↓↓↓
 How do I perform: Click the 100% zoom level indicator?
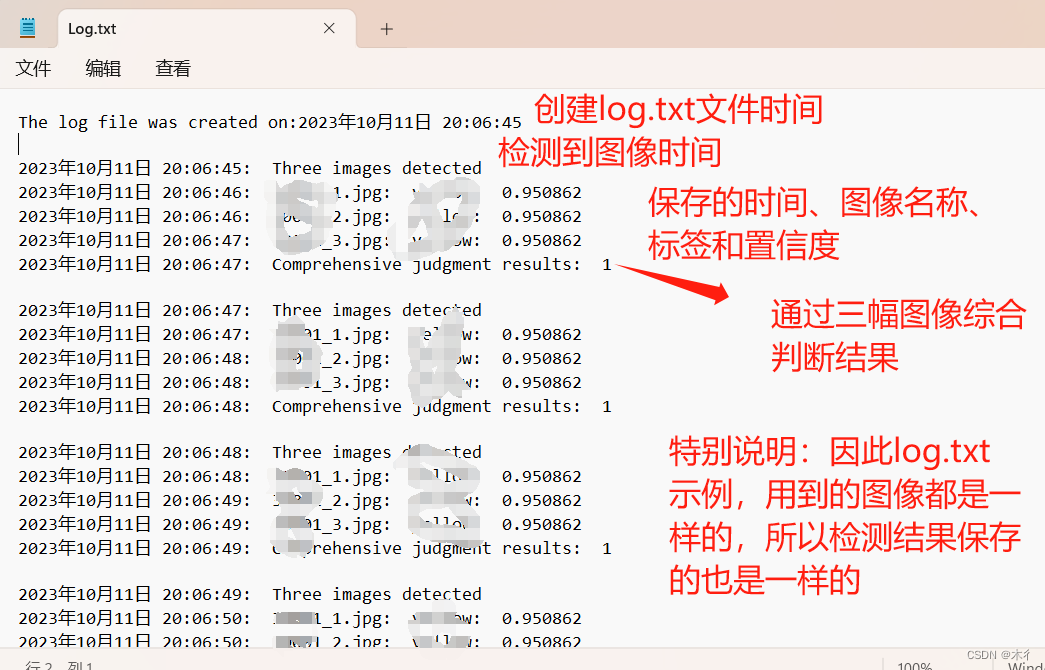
↑↑↑
↓↓↓
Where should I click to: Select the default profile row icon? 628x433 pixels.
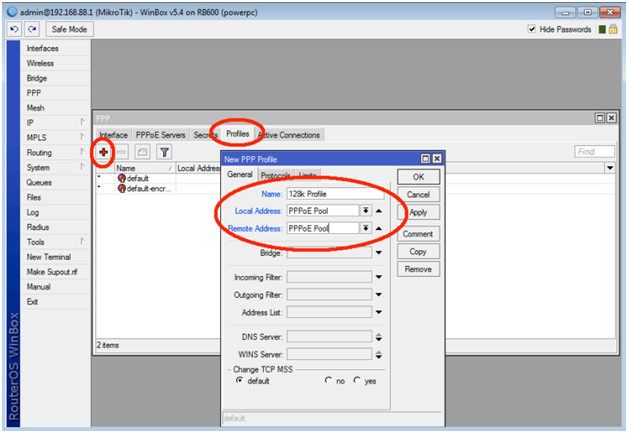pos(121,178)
↑↑↑
↓↓↓
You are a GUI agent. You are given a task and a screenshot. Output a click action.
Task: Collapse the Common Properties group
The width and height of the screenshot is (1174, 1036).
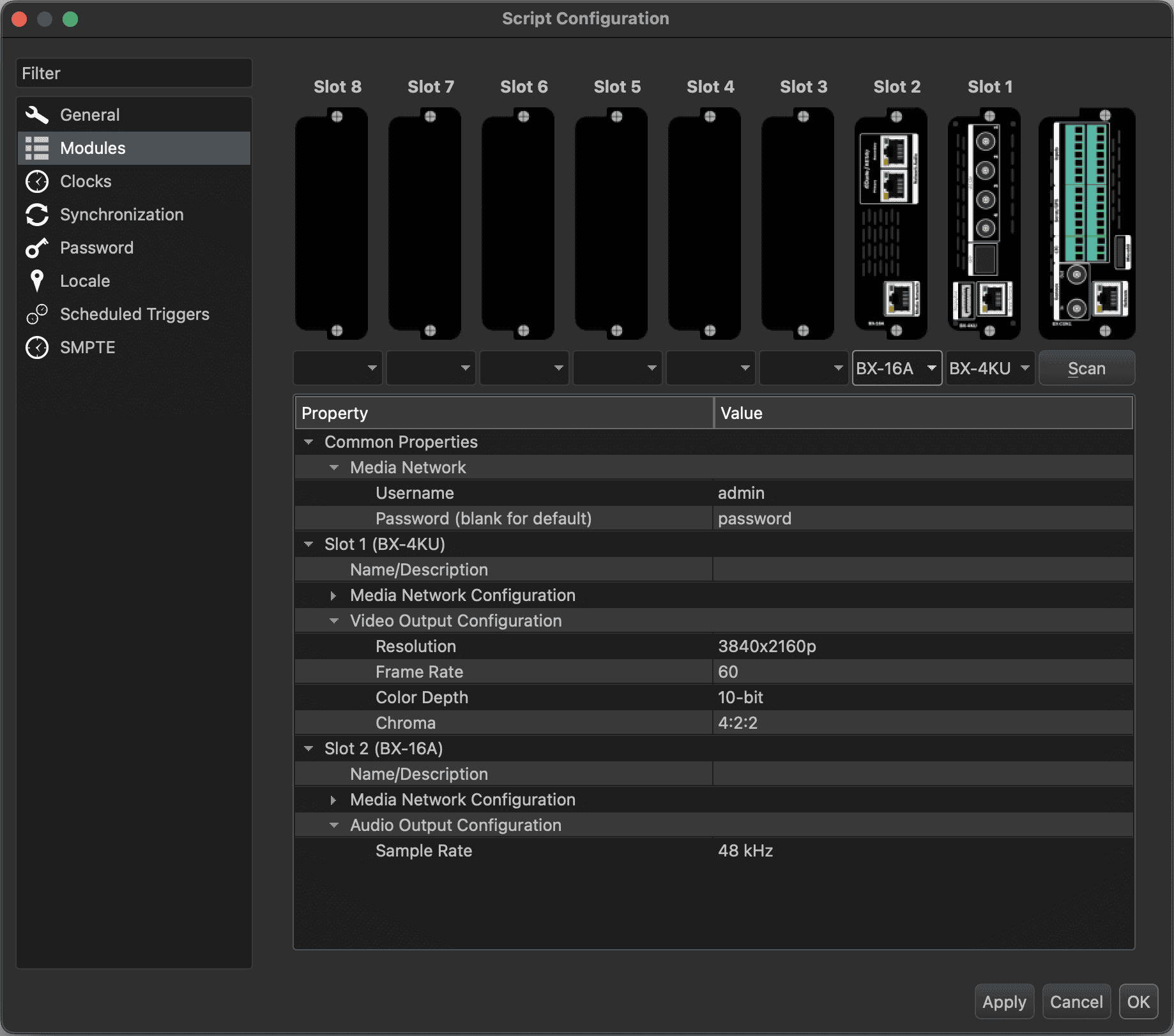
↑↑↑
Task item — The listing above holds a line with "Task: Collapse the Common Properties group" and a line with "The width and". Print the stretch from the first through the second, exactly and alone.

Answer area —
Task: Collapse the Common Properties group
The width and height of the screenshot is (1174, 1036).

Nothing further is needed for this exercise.